[Records for this exercise]
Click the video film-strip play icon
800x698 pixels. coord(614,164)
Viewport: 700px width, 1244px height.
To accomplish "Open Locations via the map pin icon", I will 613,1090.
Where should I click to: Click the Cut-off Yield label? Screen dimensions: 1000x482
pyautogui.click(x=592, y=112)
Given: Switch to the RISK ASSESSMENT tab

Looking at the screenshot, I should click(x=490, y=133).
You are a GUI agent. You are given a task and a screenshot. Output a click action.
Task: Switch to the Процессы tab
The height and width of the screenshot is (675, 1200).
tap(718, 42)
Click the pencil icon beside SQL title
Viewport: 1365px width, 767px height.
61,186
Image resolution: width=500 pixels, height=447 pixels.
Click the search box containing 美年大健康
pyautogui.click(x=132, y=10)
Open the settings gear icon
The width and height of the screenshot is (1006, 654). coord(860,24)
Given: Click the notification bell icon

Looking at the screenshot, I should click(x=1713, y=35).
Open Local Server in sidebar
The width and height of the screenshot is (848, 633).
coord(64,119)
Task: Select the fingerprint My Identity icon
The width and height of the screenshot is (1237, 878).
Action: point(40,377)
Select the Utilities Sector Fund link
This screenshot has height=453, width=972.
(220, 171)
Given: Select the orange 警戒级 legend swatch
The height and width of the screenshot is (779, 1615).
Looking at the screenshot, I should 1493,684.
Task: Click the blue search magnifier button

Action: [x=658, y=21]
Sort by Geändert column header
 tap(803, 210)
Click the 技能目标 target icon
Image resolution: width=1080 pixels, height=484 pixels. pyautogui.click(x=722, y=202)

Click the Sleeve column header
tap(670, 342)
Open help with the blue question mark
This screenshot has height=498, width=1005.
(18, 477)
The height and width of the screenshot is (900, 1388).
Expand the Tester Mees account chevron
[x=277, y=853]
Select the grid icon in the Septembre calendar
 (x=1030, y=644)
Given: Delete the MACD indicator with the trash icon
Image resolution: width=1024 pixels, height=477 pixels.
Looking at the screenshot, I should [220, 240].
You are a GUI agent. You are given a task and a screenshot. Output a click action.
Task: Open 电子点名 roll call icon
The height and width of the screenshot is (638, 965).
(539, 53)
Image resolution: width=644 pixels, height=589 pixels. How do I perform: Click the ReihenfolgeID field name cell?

[How to complete this task] Copy the records above, keeping every word the same.

[Response to this exercise]
Click the video film-strip play icon
800x698 pixels. coord(614,164)
Viewport: 700px width, 1244px height.
To accomplish "Open Locations via the map pin icon", I will 613,1090.
Where should I click to: Click the Cut-off Yield label? Screen dimensions: 1000x482
pyautogui.click(x=592, y=112)
Given: Switch to the RISK ASSESSMENT tab

Looking at the screenshot, I should click(x=490, y=133).
You are a GUI agent. You are given a task and a screenshot. Output a click action.
Task: Switch to the Процессы tab
The height and width of the screenshot is (675, 1200).
tap(718, 42)
Click the pencil icon beside SQL title
Viewport: 1365px width, 767px height.
61,186
Image resolution: width=500 pixels, height=447 pixels.
Click the search box containing 美年大健康
pyautogui.click(x=132, y=10)
Open the settings gear icon
The width and height of the screenshot is (1006, 654). coord(860,24)
Given: Click the notification bell icon

Looking at the screenshot, I should click(x=1713, y=35).
Open Local Server in sidebar
The width and height of the screenshot is (848, 633).
coord(64,119)
Task: Select the fingerprint My Identity icon
The width and height of the screenshot is (1237, 878).
Action: point(40,377)
Select the Utilities Sector Fund link
This screenshot has height=453, width=972.
(220, 171)
Given: Select the orange 警戒级 legend swatch
The height and width of the screenshot is (779, 1615).
Looking at the screenshot, I should 1493,684.
Task: Click the blue search magnifier button

Action: [x=658, y=21]
Sort by Geändert column header
 tap(803, 210)
Click the 技能目标 target icon
Image resolution: width=1080 pixels, height=484 pixels. pyautogui.click(x=722, y=202)

Click the Sleeve column header
tap(670, 342)
Open help with the blue question mark
This screenshot has height=498, width=1005.
(18, 477)
The height and width of the screenshot is (900, 1388).
Expand the Tester Mees account chevron
[x=277, y=853]
Select the grid icon in the Septembre calendar
 (x=1030, y=644)
Given: Delete the MACD indicator with the trash icon
Image resolution: width=1024 pixels, height=477 pixels.
Looking at the screenshot, I should [220, 240].
You are a GUI agent. You are given a task and a screenshot. Output a click action.
Task: Open 电子点名 roll call icon
The height and width of the screenshot is (638, 965).
(539, 53)
Image resolution: width=644 pixels, height=589 pixels. How do I perform: Click the ReihenfolgeID field name cell?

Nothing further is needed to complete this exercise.